Como ha ocurrido en otros países de la región y en otras épocas históricas, los cristianos, vinculados por su creencia al Occidente cristiano y por su comunión cultural con el Oriente musulmán, han sufrido los bandazos de la política colonial de las metrópolis europeas, a las que a veces se les sospechaba sometidos. Coptos egipcios, melquitas griegos, maronitas libaneses, han padecido los vuelcos de la historia contempóranea.
Las escandalosas guerras de Irak y de Siria les han expuesto a una situación cada vez más vulnerable, sobre todo por parte de los extremistas del Islam defensores del Jigad o guerra santa. La iglesia católica, apostólica, y romana, en tanto que poder soberano, es la única capaz de ejercer su influencia diplomática ya que ninguna de las diversas iglesias ortodoxas cuenta con una base estatal. En el horrible conflicto armado del Irak, el papa Juan Pablo II, recibido en Beirut en 1997 como un arrollador superstar, abogó siempre en favor de la paz y se opuso con firmeza al belicismo del presidente Bush.

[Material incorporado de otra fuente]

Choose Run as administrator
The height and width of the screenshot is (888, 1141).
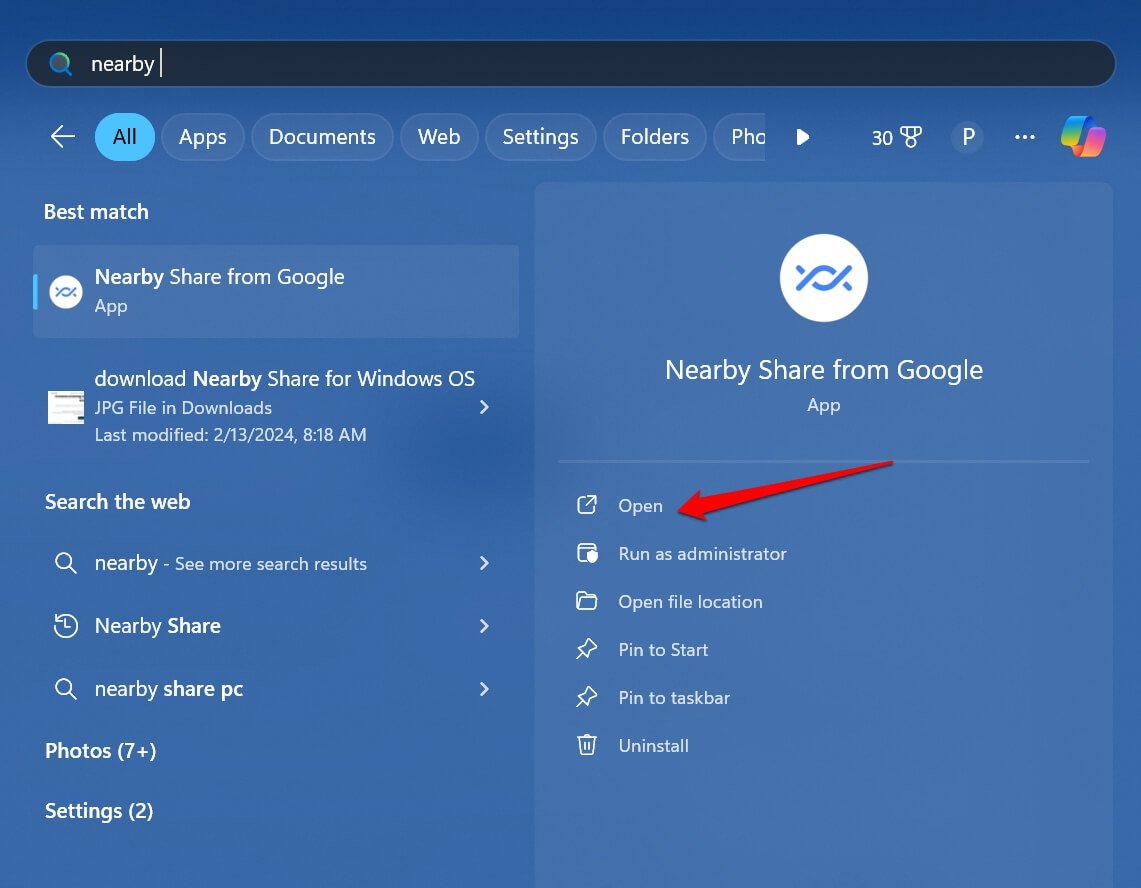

El Vaticano nunca cerró su embajada en Bagdad. En sus peregrinaciones a Tierra Santa, al Líbano, Siria, Jordania, Egipto, Israel, había tratado visitar Ur, patria del patriarca Abraham, en la antigua tierra Mertropolitana, pero tuvo que renunciar a su iniciativa.
La diplomacia vaticana cauta y sútil se esfuerza en mantener su independencia. Ante el pavoroso drama de Siria, siempre presente en el viaje de Benedicto XVI al Líbano, ha lanzado su llamamiento de no proporcionar armas a los beligerantes. Pero la diplomacia vaticana tiene sus límites. Mas allá de las buenas intenciones, las minorías cristianas en Oriente Medio están cada vez más desamparadas, abocadas al éxodo. Ni las diversas iglesias orientales de rito católico han limado sus asperezas, ni mucho menos se logran acuerdos con las iglesias ortodoxas, que cuentan con la mayoría de su población.
La gran cuestión del Oriente Medio es la convivencia entre cristianos y musulmanes que todos alaban pero que no es fácil practicar. Es indiscutible que entre su pluralismo cultural los cristianos han sido su sal. Pese a todos los pomposos lemas de convivencia, en este viaje papal, el Líbano es un país cada vez más dividido y fragmentado con sus compactos guetos confesionales de población.